FIONA REDDAN
European pension plans continue to shift out of equities, despite rising equity markets across the globe during 2012 and 2013. However, Irish pension schemes are not following the trend, with allocation to equities steady at 44 per cent over the past 12 months, according to a new asset allocation survey from pensions consultant Mercer.
For Paul Kenny, senior investment consultant with Mercer, a combination of factors, such as a challenging and uncertain regulatory background and the challenge of generating positive returns, has meant that some Irish pension schemes have paused their “risk reducing journeys” over 2012. However, he warned that the risks of static high equity allocations for defined benefit pension schemes are “well understood” and long-term de-risking and diversification out of equities remain important objectives.

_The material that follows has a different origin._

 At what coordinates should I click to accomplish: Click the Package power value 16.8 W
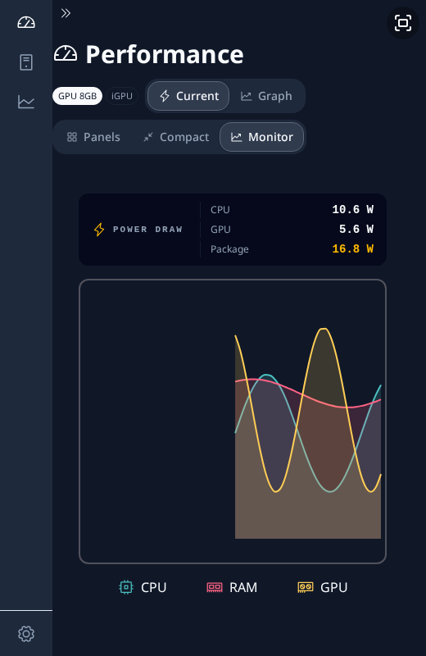353,249
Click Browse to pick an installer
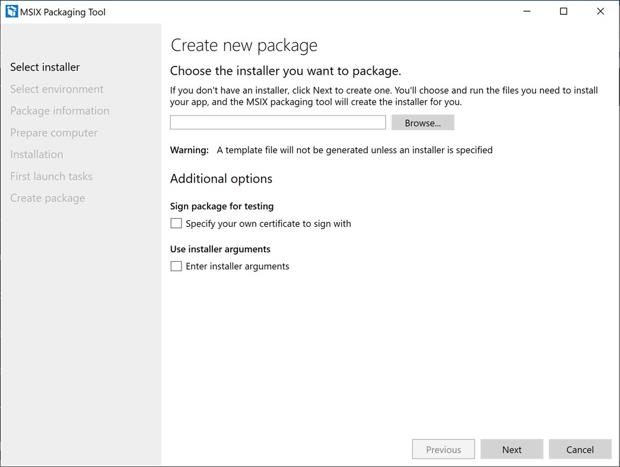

“Instead of a one size fits all approach, experience on the ground suggests that a significant number of schemes are taking a more dynamic approach to de-risking with any movement away from equities based on the principle of affordability from a solvency perspective,” he said.
Irish pension funds also lag the move towards alternative assets, with Irish funds allocating just 10 per cent to property, cash and alternatives, compared with an allocation of 20 per cent for schemes across Europe.
Looking ahead, the trend away from equities looks set to continue, with around 30 per cent of European schemes suggesting that they expect to reduce their domestic allocation and almost a quarter of schemes expecting to reduce their non-domestic equity exposure. Conversely, schemes look set to increase allocations to bond based strategies in order to manage funding level volatility.
“Pension schemes across Europe remain on a path towards a lower-risk investment strategy, and the general trend in Ireland is no different. However, the approach to reducing risk will not simply mean increases to standard government bond portfolios. Sophisticated risk managed bond strategies are proving essential for providing a greater degree of flexibility and responsiveness to challenging market conditions,” Mr Kenny said, adding that a broader approach to fixed income investing is also on the horizon.